In November 2024, an investigation by Follow the Money exposed how two prominent Dutch environmental commodities traders (Bram Bastiaansen and Jaap Janssen) allegedly exploited loopholes in the global carbon credit system. The report detailed how their firms, including ACT Commodities, profited from opaque trades, dubious emissions credits, and what some insiders call “fictitious volumes.”
As you can imagine, these are scandalous revelations with far-reaching detrimental effects to carbon trading which is fast becoming a cornerstone of climate mitigation strategies. The Amsterdam carvon market, long considered a hub for environmental commodities, faces a serious credibility crisis. But the good news is that technology, particularly blockchain and AI-powered verification systems, can help solve this problem. Let’s discuss how.
The core issue raised by the investigation into Bastiaansen and Janssen’s firms is a lack of transparency. Many of the credits traded weren’t backed by easily verifiable projects. Some were also duplicated or resold after “retirement,” making it impossible to confirm their climate value. This is exactly the type of problem blockchain registries were designed to fix.
Blockchain offers a tamper-proof, publicly auditable ledger of carbon credit issuance, transfer, and retirement. This has already been exemplified by platforms like Toucan Protocol, Klima DAO, and Moss Earth. The reason why this works so well is because once a credit is tokenised and tracked on-chain, it cannot be reused, misreported, or hidden in murky over-the-counter deals.

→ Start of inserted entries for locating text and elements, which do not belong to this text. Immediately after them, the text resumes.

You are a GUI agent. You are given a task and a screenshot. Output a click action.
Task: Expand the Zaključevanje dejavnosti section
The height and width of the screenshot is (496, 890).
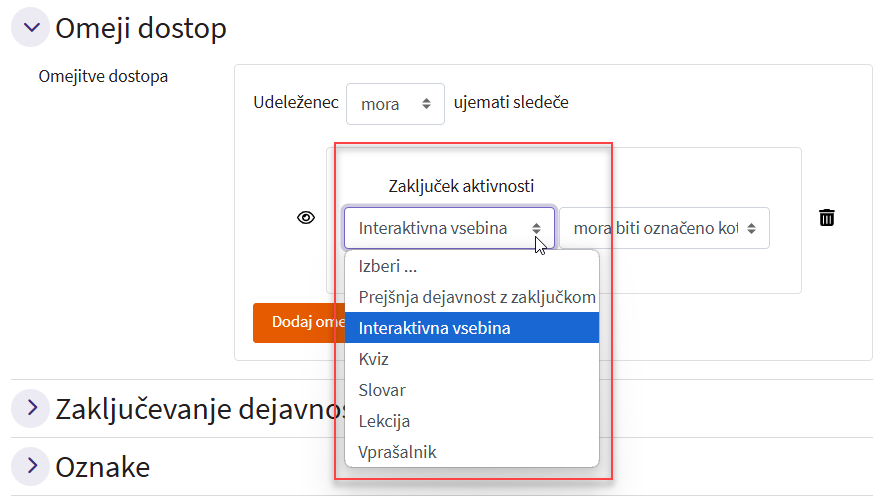pos(29,408)
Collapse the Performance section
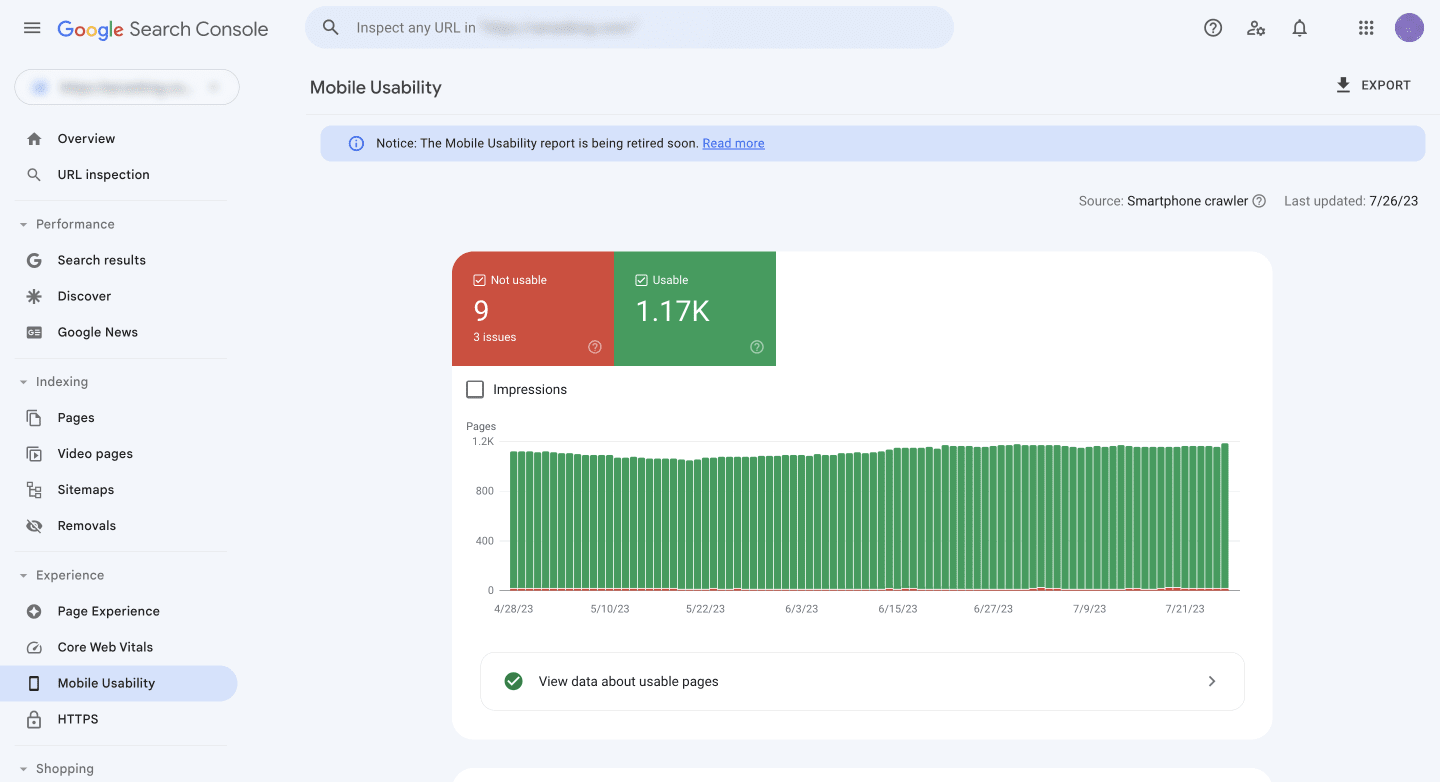Image resolution: width=1440 pixels, height=782 pixels. tap(23, 224)
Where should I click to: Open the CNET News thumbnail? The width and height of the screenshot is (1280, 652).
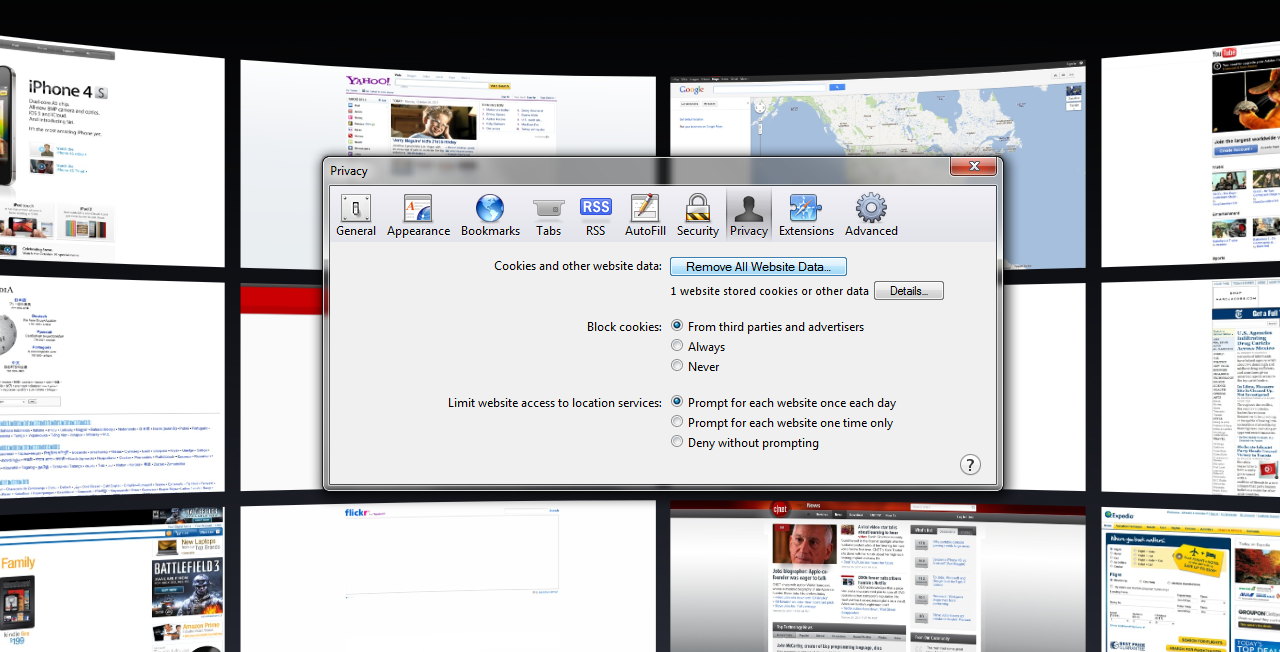(876, 575)
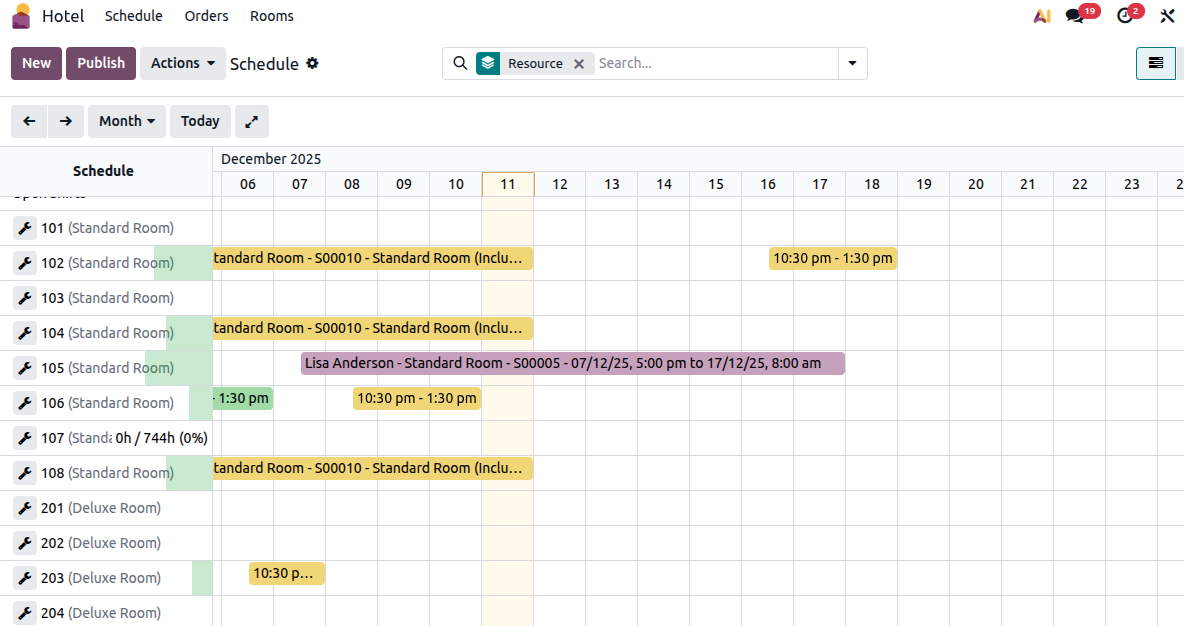1184x626 pixels.
Task: Click the Today button
Action: (x=200, y=121)
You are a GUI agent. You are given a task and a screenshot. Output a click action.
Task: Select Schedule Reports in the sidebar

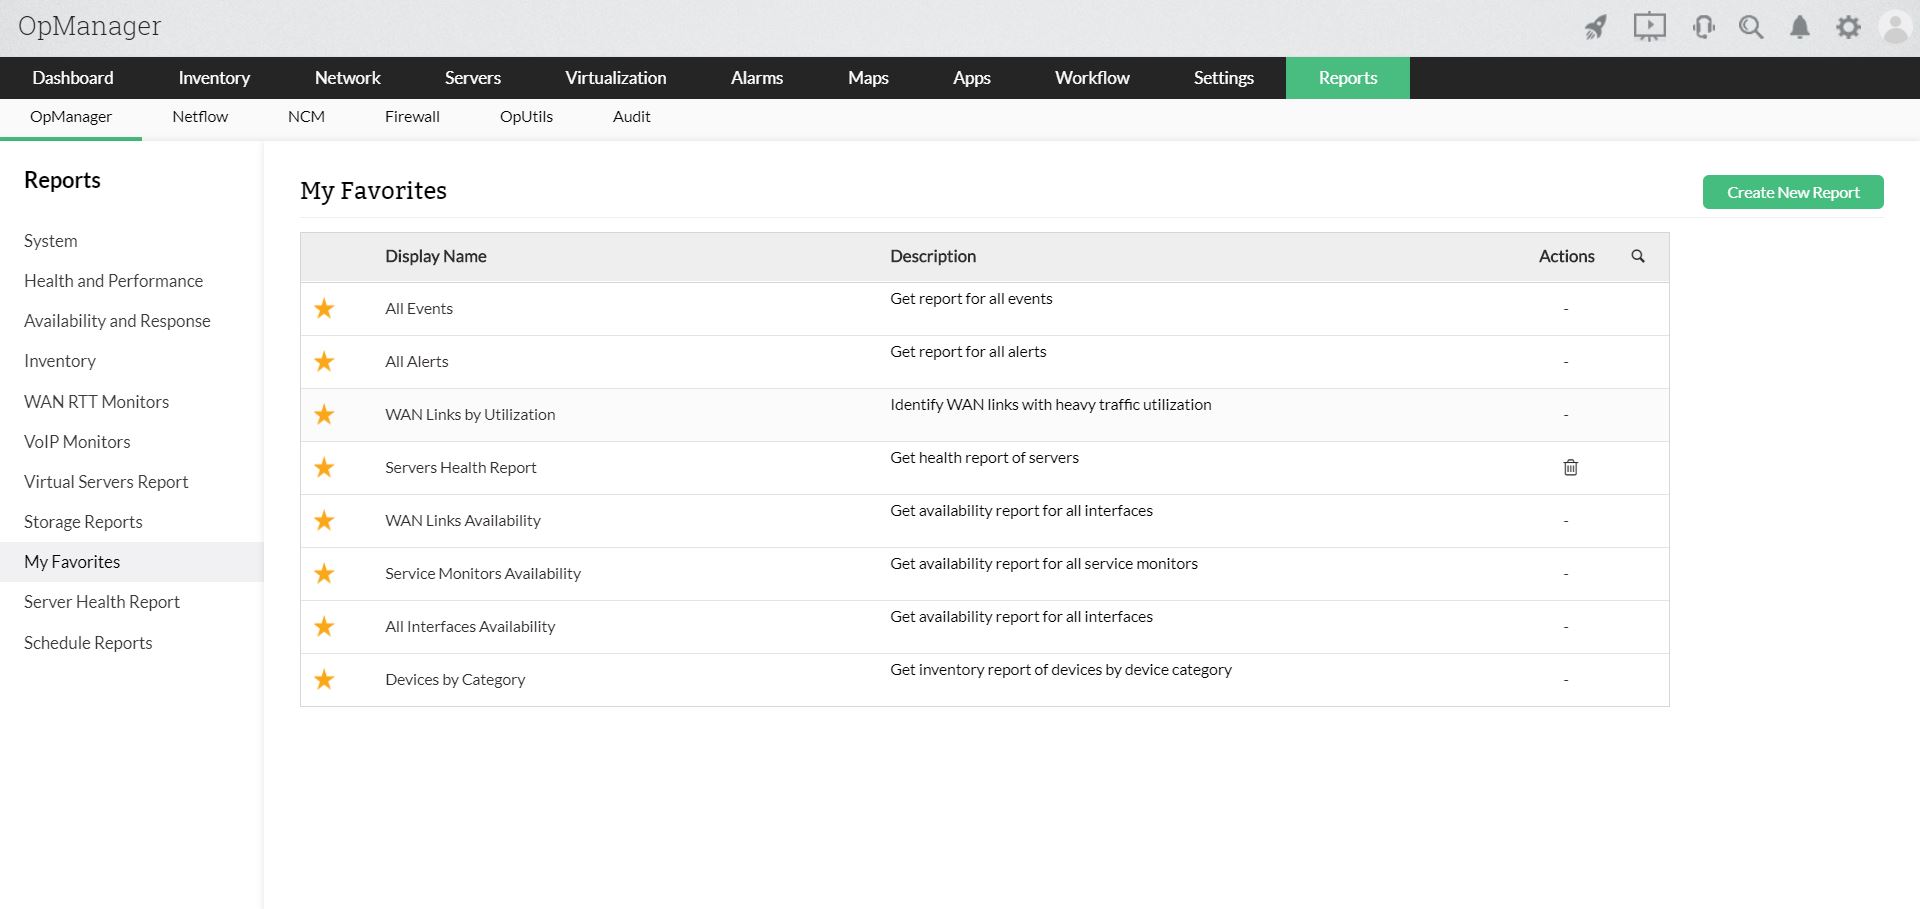(88, 643)
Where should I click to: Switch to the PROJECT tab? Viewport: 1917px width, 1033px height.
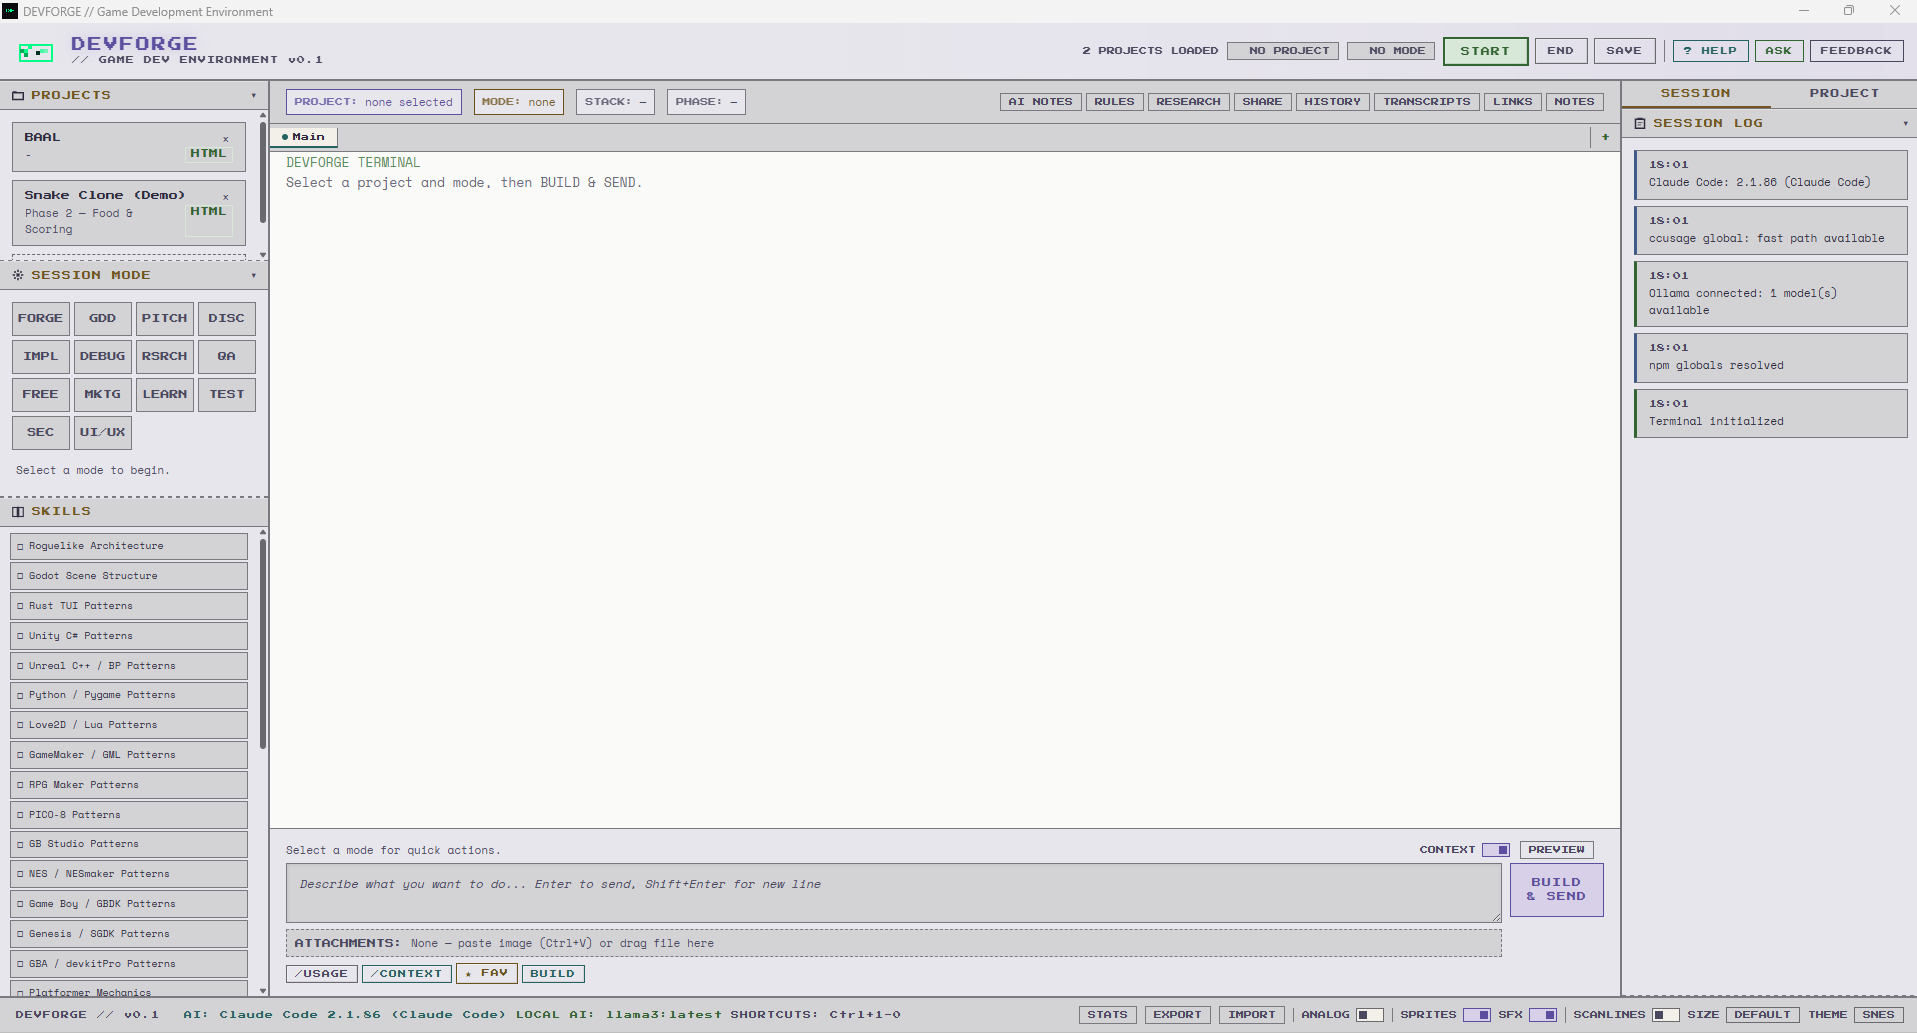(1843, 92)
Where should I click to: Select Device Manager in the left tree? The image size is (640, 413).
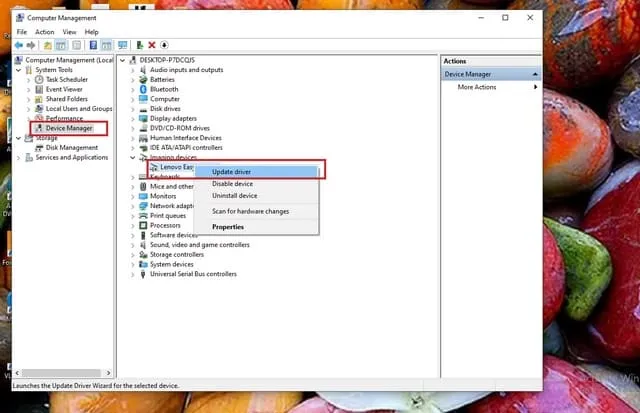68,128
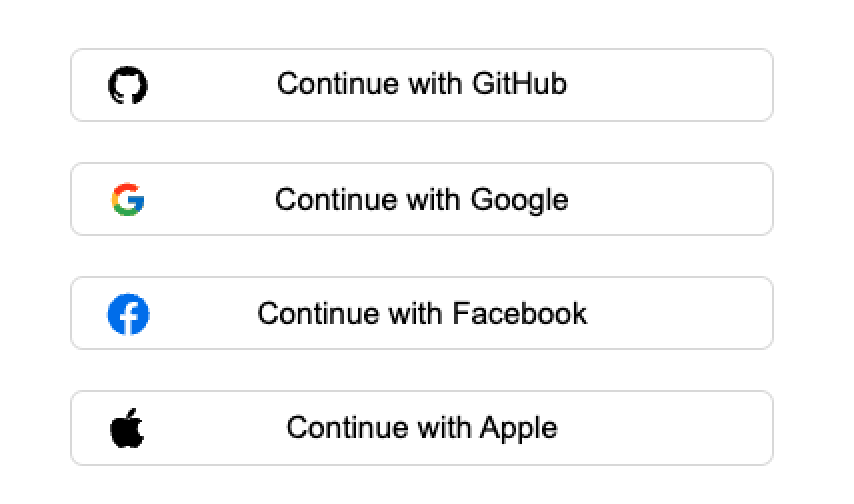This screenshot has width=854, height=504.
Task: Click the black Apple logo icon
Action: [x=127, y=428]
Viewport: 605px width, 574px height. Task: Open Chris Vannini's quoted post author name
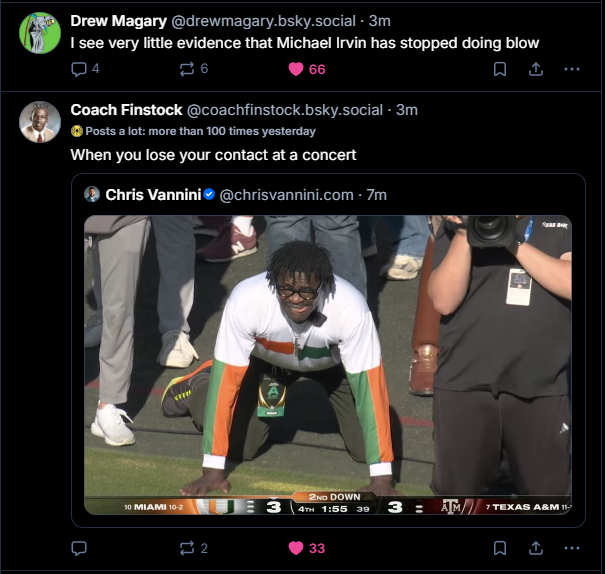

The key benefit here is immutability. Every transaction is timestamped and verifiable by third parties, eliminating the kind of volume manipulation Bastiaansen and Janssen were accused of enabling.
Even blockchain needs credible inputs. And that’s where AI-powered verification systems come in.
Startups like Carbonfuture and Pachama use machine learning, satellite imagery, and IoT sensors to assess whether a reforestation or renewable energy project is real, ongoing, and delivering emissions reductions. These tools detect double-counting, monitor biomass growth, and flag inconsistencies.
Imagine smart contracts that automatically retire carbon credits only after a satellite confirms the trees are still standing. Or automated systems that alert regulators when the same project is credited twice across registries.
This level of integrity is not optional in a market predicted to hit $100 billion by 2030.
Another key element of market modernisation is real-time trade analytics. Just as Wall Street uses AI to monitor financial trades for signs of manipulation or insider activity, environmental markets can now use anomaly detection algorithms to track suspicious carbon trades. Spikes in volume, abrupt pricing fluctuations, and repeated counterparties can all trigger automatic scrutiny.
The CFTC (Commodity Futures Trading Commission) has already begun pushing for such oversight in U.S.-regulated carbon derivatives markets. Europe may not be far behind.
So why aren’t Bastiaansen and Janssen’s firms integrating such tools? The answer may lie in their profit model, which benefits from latency, opaqueness, and limited oversight.
Smart contracts (which are basically automated agreements executed on blockchain) offer a future where trust is embedded in code. For example:
Firms like VitaDAO and Flowcarbon are experimenting with these smart logic layers, especially in voluntary markets. The effect? Less room for creative accounting and more automated climate accountability.
It’s difficult to imagine fraudulent traders thriving in this environment. The very decentralised infrastructure that ensures integrity would also undermine the freedom to operate in the shadows.
The use of blockchain-powered registries and AI verification systems offer a path to restore faith in carbon markets. But adoption has been slow, perhaps deliberately so, by firms that grew profitable in the gaps between regulation and reality.
The Bastiaansen-Janssen model characterised by high-frequency, high-volume trading with questionable oversight, thrives on the opacity that blockchain technology threatens to eliminate.
If Amsterdam wants to protect its role as a leader in climate finance, the question is no longer whether tech can solve trade transparency concerns. The real question is: Will the market let it?